=== Section Start ===

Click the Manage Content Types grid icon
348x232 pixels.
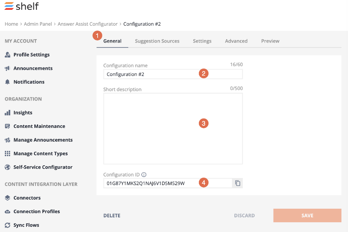[7, 154]
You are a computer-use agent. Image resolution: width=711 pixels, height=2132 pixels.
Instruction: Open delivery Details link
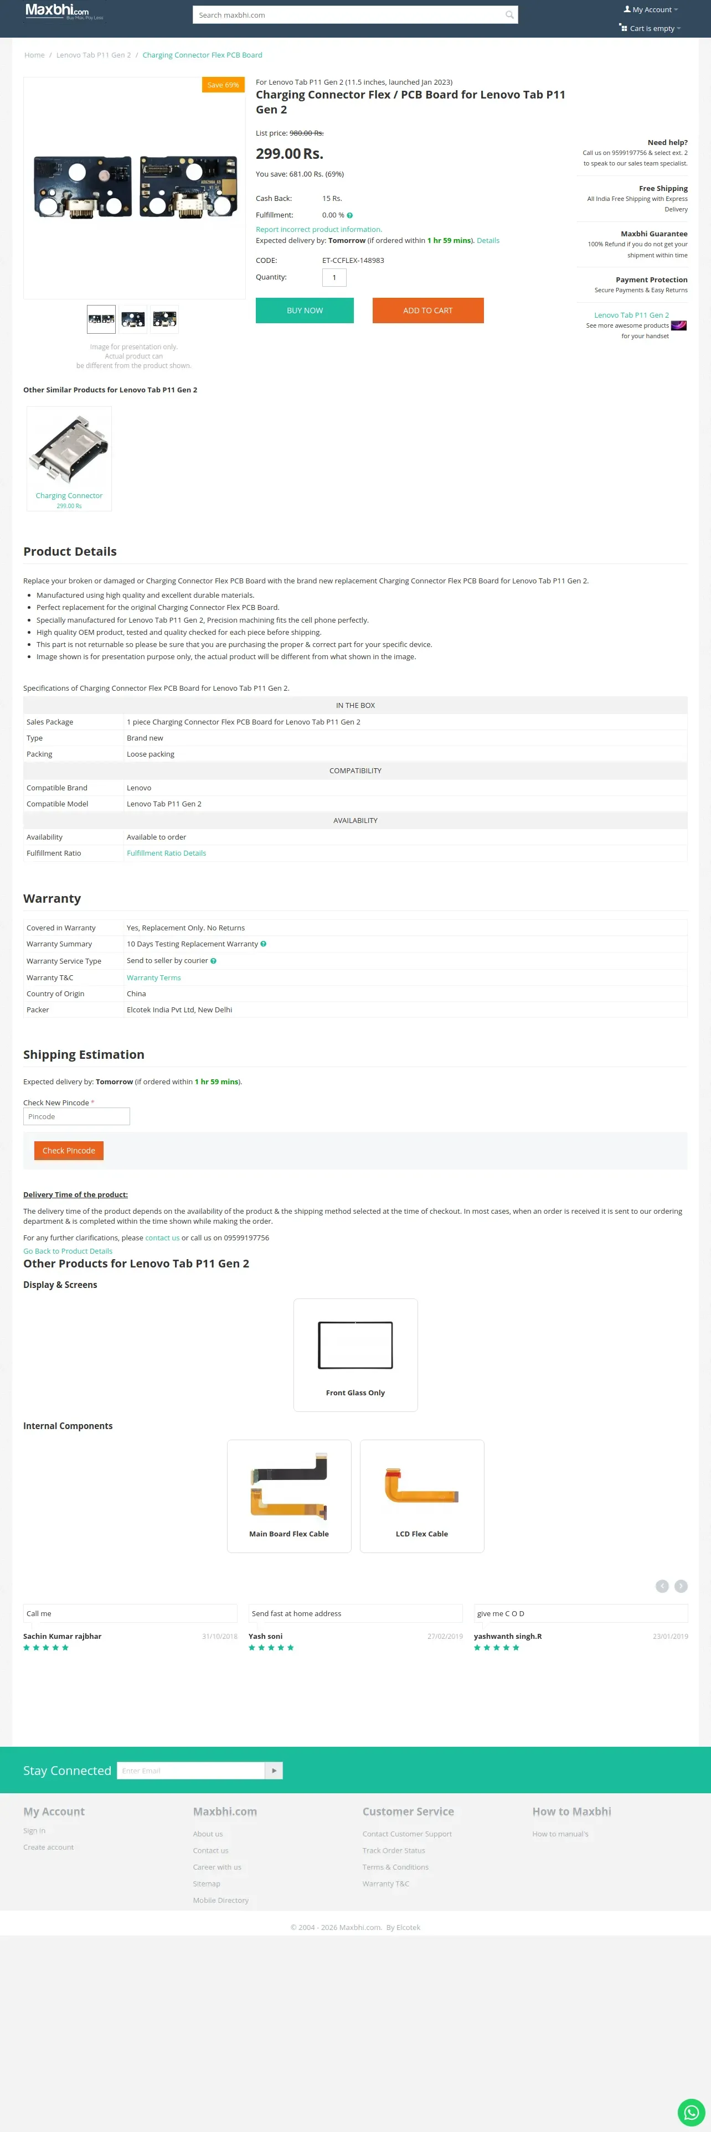pos(488,241)
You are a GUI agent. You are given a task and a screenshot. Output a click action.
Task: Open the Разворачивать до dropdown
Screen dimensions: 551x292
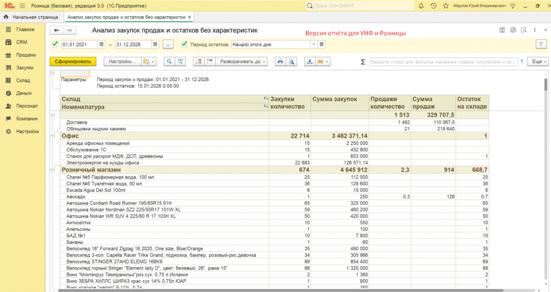pos(243,62)
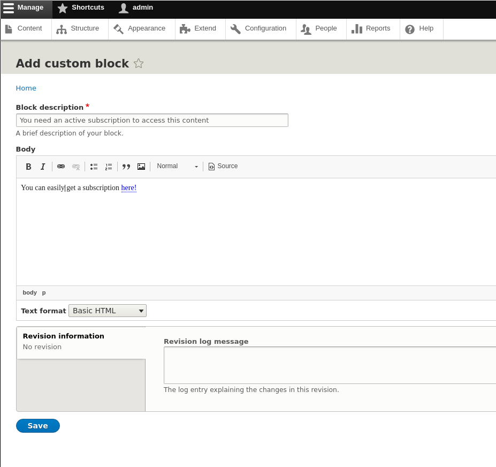Save the custom block
Image resolution: width=496 pixels, height=467 pixels.
click(37, 425)
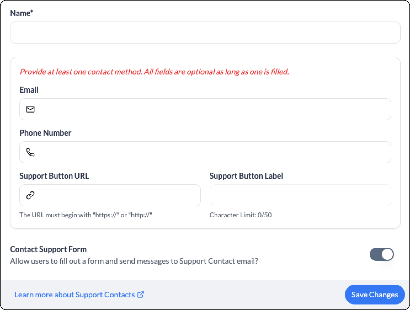Click the Contact Support Form heading
The width and height of the screenshot is (410, 310).
point(48,249)
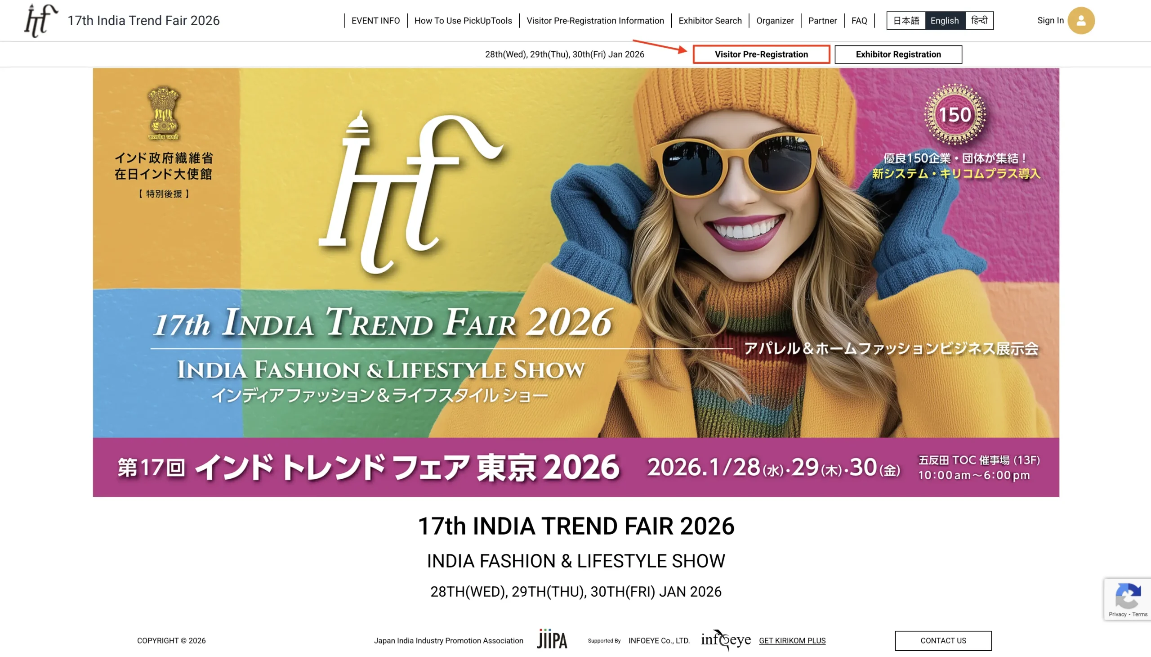Viewport: 1151px width, 657px height.
Task: Open Visitor Pre-Registration Information menu item
Action: point(595,20)
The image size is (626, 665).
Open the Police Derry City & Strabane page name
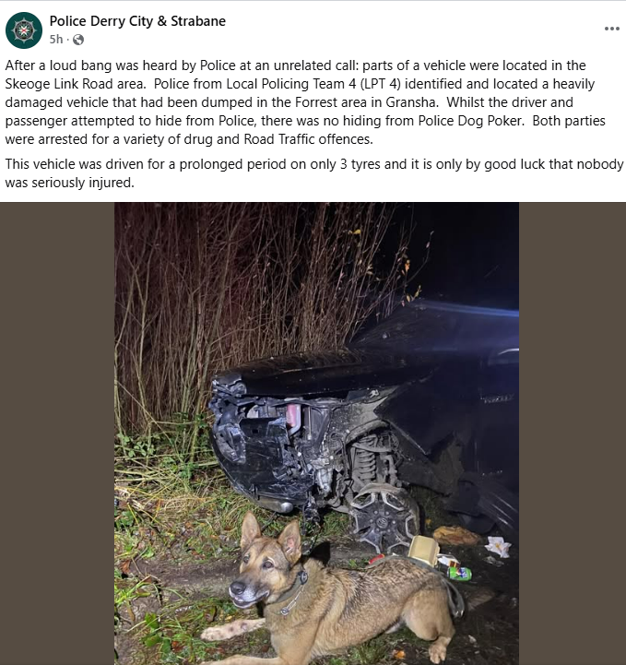[137, 21]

=== Section End ===

Everything above from the line containing "You are a GUI" down to the line containing "Task: Open the Разворачивать до dropdown" should be copied exactly, both end lines included, and nothing else.

Exercise response:
You are a GUI agent. You are given a task and a screenshot. Output a click action.
Task: Open the Разворачивать до dropdown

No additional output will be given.